从特征获取常量或非常量引用类型
我正在编写一个函子 F,它接受 void (*func)(T) 类型的函数和 func 的参数 arg。
template<typename T>
void F(void (*func)(T), WhatTypeHere? arg)
{
func(arg);
}
然后函子 F 使用 arg 调用 func。我希望 F 不要复制 arg,只是将其作为引用传递。但是我不能简单地写“void F(void (*func)(T), T&)”,因为 T 可以是引用。所以我试图编写一个特征,它允许获得正确的 T 引用类型:
T -> T&
T& -> T&
const T -> const T&
const T& -> const T&
我想出了这样的东西:
template<typename T>
struct type_op
{
typedef T& valid_ref_type;
};
template<typename T>
struct type_op<T&>
{
typedef typename type_op<T>::valid_ref_type valid_ref_type;
};
template<typename T>
struct type_op<const T>
{
typedef const T& valid_ref_type;
};
template<typename T>
struct type_op<const T&>
{
typedef const T& valid_ref_type;
};
template<typename T>
void F(void (*func)(T), typename type_op<T>::valid_ref_type arg)
{
func(arg);
}
不起作用
void a(int x) { std::cout << x << std::endl; }
F(&a, 7);
这对于给出错误 : 类型“int&”的非常量引用的初始化无效从类型为 'int' 的临时变量传递 'void F(void (*)(T), typename type_op::valid_ref_type) [with T = int]' 的参数 2
如何使此特征发挥作用?
I am writing a functor F which takes function of type void (*func)(T) and func's argument arg.
template<typename T>
void F(void (*func)(T), WhatTypeHere? arg)
{
func(arg);
}
Then functor F calls func with arg. I would like F not to copy arg, just to pass it as reference. But then I cannot simply write "void F(void (*func)(T), T&)" because T could be a reference. So I am trying to write a trait, which allows to get proper reference type of T:
T -> T&
T& -> T&
const T -> const T&
const T& -> const T&
I come up with something like this:
template<typename T>
struct type_op
{
typedef T& valid_ref_type;
};
template<typename T>
struct type_op<T&>
{
typedef typename type_op<T>::valid_ref_type valid_ref_type;
};
template<typename T>
struct type_op<const T>
{
typedef const T& valid_ref_type;
};
template<typename T>
struct type_op<const T&>
{
typedef const T& valid_ref_type;
};
template<typename T>
void F(void (*func)(T), typename type_op<T>::valid_ref_type arg)
{
func(arg);
}
Which doesn't work for example for
void a(int x) { std::cout << x << std::endl; }
F(&a, 7);
Giving error:
invalid initialization of non-const reference of type ‘int&’ from a temporary of type ‘int’ in passing argument 2 of ‘void F(void (*)(T), typename type_op::valid_ref_type) [with T = int]’

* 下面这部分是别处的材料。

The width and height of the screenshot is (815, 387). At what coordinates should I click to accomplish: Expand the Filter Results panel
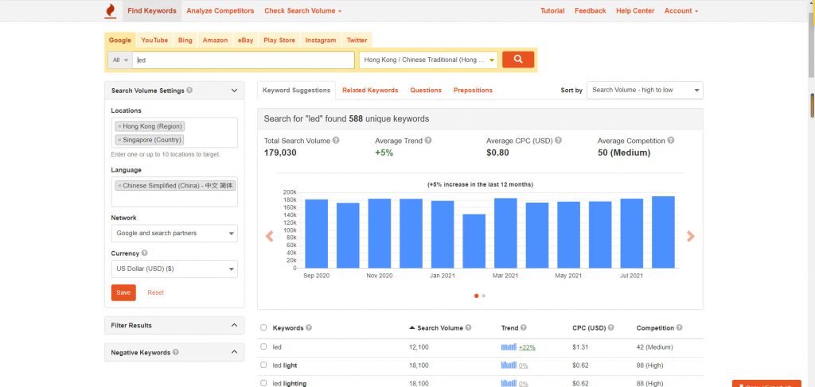(x=174, y=325)
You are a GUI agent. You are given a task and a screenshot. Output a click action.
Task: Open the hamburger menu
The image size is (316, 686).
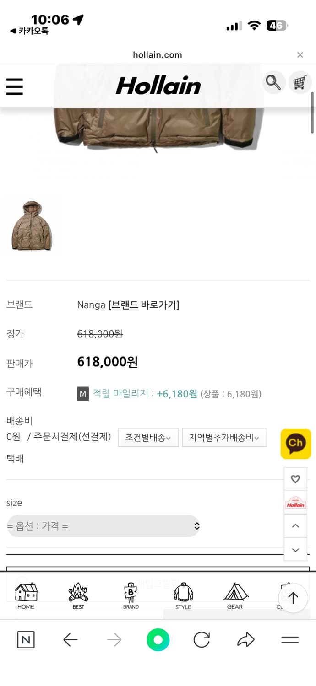(15, 87)
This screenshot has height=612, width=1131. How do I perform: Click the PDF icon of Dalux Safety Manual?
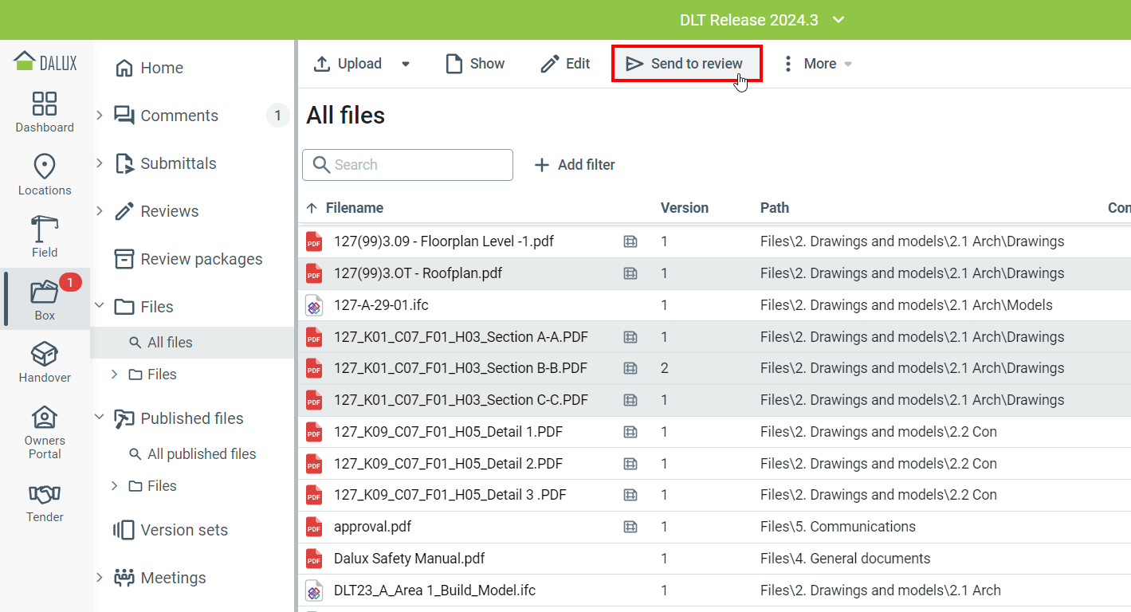(x=314, y=559)
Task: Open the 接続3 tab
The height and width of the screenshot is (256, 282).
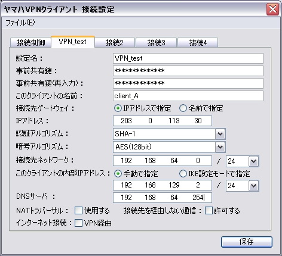Action: coord(156,42)
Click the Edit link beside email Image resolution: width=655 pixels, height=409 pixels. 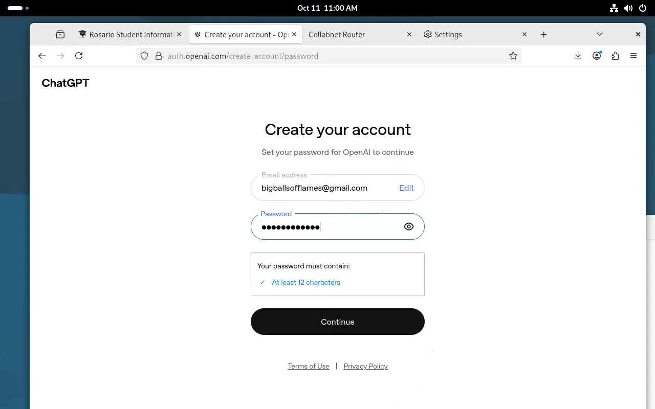406,188
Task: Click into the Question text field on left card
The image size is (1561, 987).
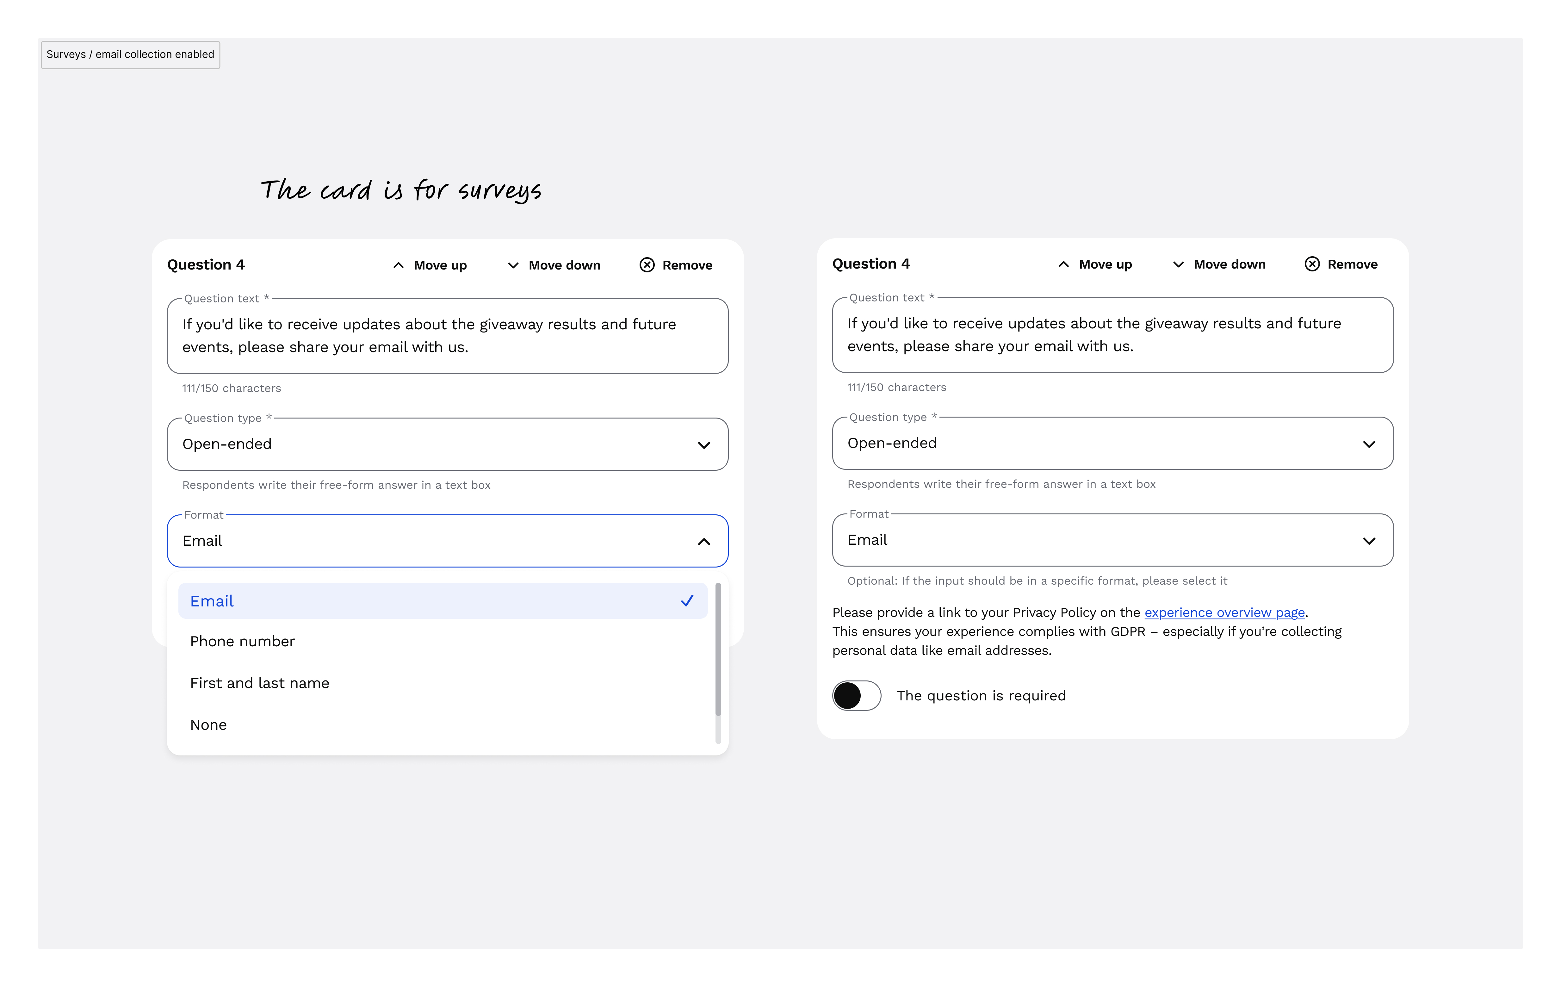Action: [x=447, y=335]
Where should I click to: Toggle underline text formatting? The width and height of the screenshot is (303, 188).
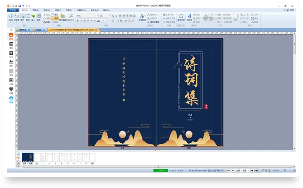click(x=85, y=20)
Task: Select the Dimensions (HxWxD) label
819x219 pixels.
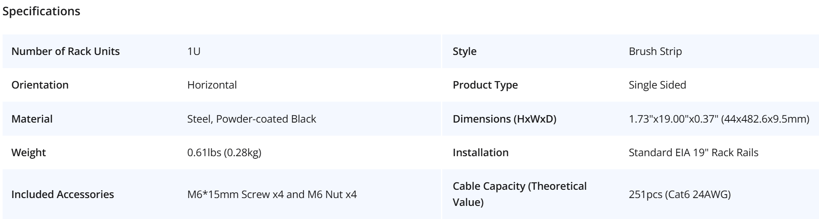Action: point(505,119)
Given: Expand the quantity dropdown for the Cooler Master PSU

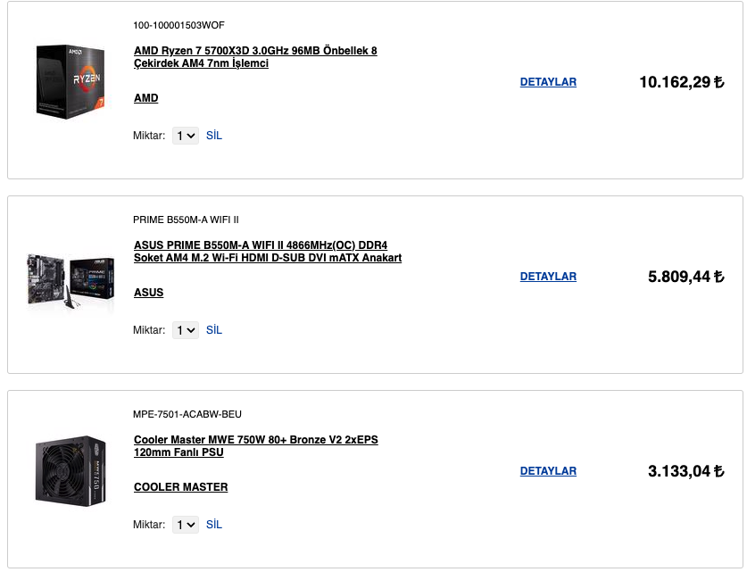Looking at the screenshot, I should (x=186, y=525).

How to get this trait to work?
如果你对这篇内容有疑问,欢迎到本站社区发帖提问 参与讨论,获取更多帮助,或者扫码二维码加入 Web 技术交流群。
绑定邮箱获取回复消息
由于您还没有绑定你的真实邮箱,如果其他用户或者作者回复了您的评论,将不能在第一时间通知您!
发布评论
评论(4)
您的映射很接近,您实际上希望 T 映射到 T const&同样:
请注意,参数类型为 T const 的函数的签名为 T! const 是一个实现细节:
Your mapping was close, you actually want T mapped to T const& too:
Note that functions having a parameter type of T const have a signature of T! The const is an implementation detail:
您所需要做的就是删除引用:
然后再次添加它,如下所示:
您的函数应声明如下:
All you need is to remove a reference:
Then add it again as follows:
Your function should be declared as follows:
我的想法有点模糊,但我认为 boost(可能是 boost::bind)通过仅提供 const T& 特征并需要使用 ref(x)< 来解决这个问题/code> 指示非常量引用。
It's a bit vague in my mind, but I think that boost (maybe boost::bind) solves this by only providing
const T&traits, and requiring the use ofref(x)to indicate a non-const reference.您还可以使用add_reference 来实现您需要的类型映射。
You could also use
add_referencefrom Boost.TypeTraits to achieve the type-mapping you need.